Kelsey knows that the key to reaching that level of success is recruiting. While Stanford is one of the few schools that is able to recruit nationally, she plans to focus her recruiting attention primarily to the Midwest and use her connections around the country to find any good matches.
As for what separates the traditional powers from the rest of the college basketball world, Kelsey believes much of it is the continuity that comes from having long-term coaches like Tara VanDerveer at Stanford, Geno Auriemma at Connecticut and Muffet McGraw at Notre Dame.
But having watched her Stanford team lose in the national semifinals on a last-second shot to relative upstart Texas A&M, she knows that it's possible to build a winning program outside of the traditional powers.
"Those coaches have been there forever," she said. "When you have a lot of change or turnover, it's a little harder. But those places weren't always good either.
"You have to bring in the players. Once you get that one blue-chipper that says I want to go there and make a difference, the ball starts rolling and you've got to keep it going as a coach. That's what it's going to take for a Wisconsin. It's not going to be overnight. I'm not saying the championship will be won next year. It's going to take time, but it can be done."
Kelsey was one of four candidates who received formal interviews for the job. The others were head coaches Matt Bollant of UW-Green Bay and Kevin McGuff of Xavier and Auburn associate head coach Kelly Cremeans. McGuff later withdrew his candidacy and signed on as coach at Washington.

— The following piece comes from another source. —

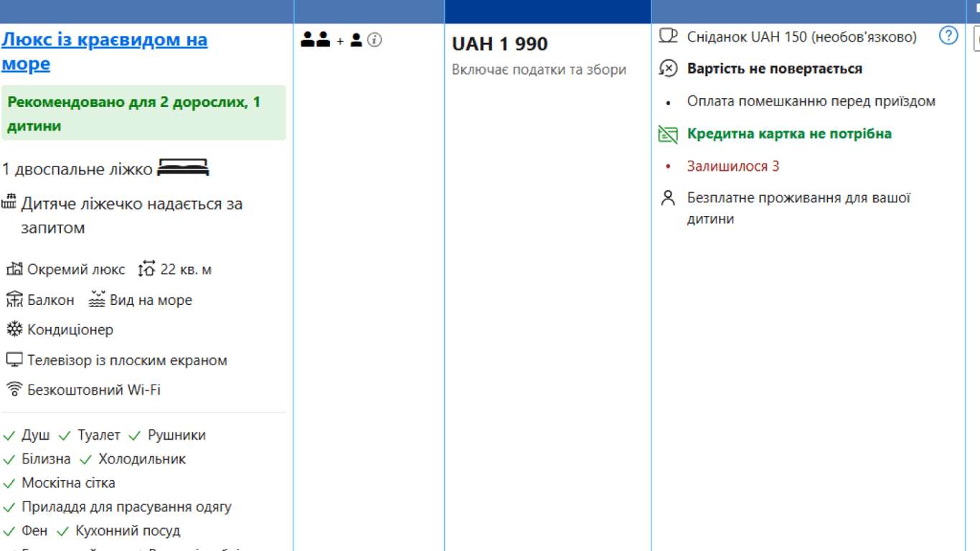The image size is (980, 551).
Task: Click the free Wi-Fi icon
Action: tap(14, 390)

Kelsey will receive a five-year contract, but terms of the deal are still being finalized.
She said she has some ideas about who she might want on her coaching staff and added that she wouldn't rule out talking with any of Stone's assistants, Ty Margenthaler, Oties Epps and John Barnes.
"You have to get people you can work with and that you know will be loyal," she said. "I've reached out to several people. I have some good people in mind that have won at the highest levels. I'm just hoping they come on board."

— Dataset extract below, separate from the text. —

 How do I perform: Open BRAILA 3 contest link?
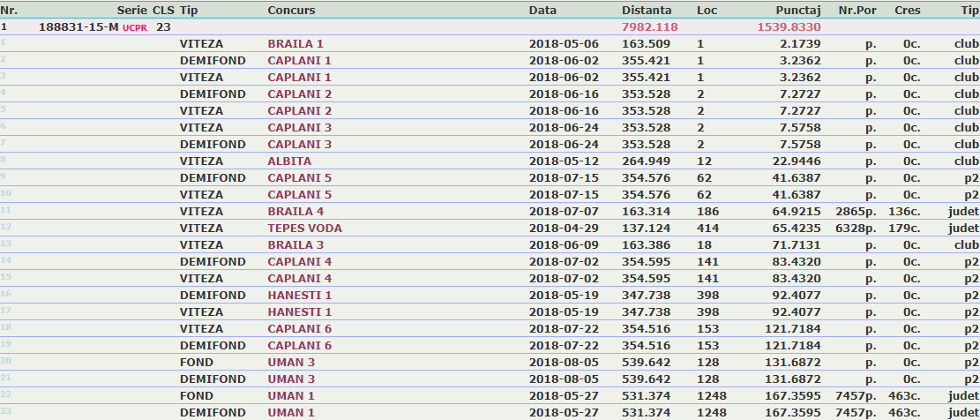point(295,245)

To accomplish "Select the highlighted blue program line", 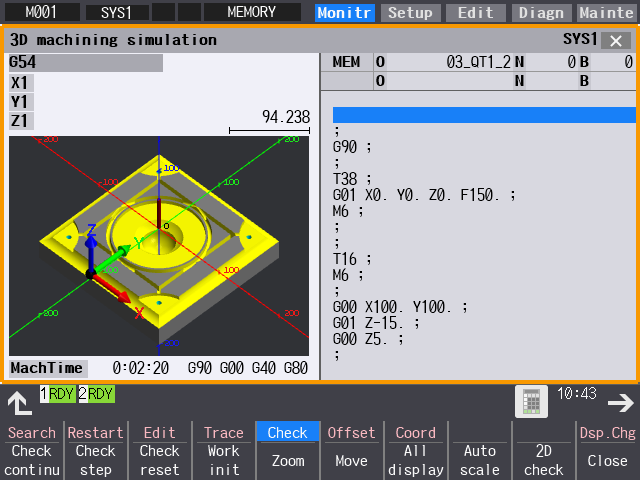I will (x=484, y=115).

Kelsey trusts that her own experience at the highest levels of the sport will also inspire players to join her at Wisconsin.
"I think you have to have won at the level that everyone aspires to," she said. "My background obviously affords me the opportunity to do that. I'm not just feeding them something I heard about. I've experienced it as a player and a coach. People want to win, that's the bottom line."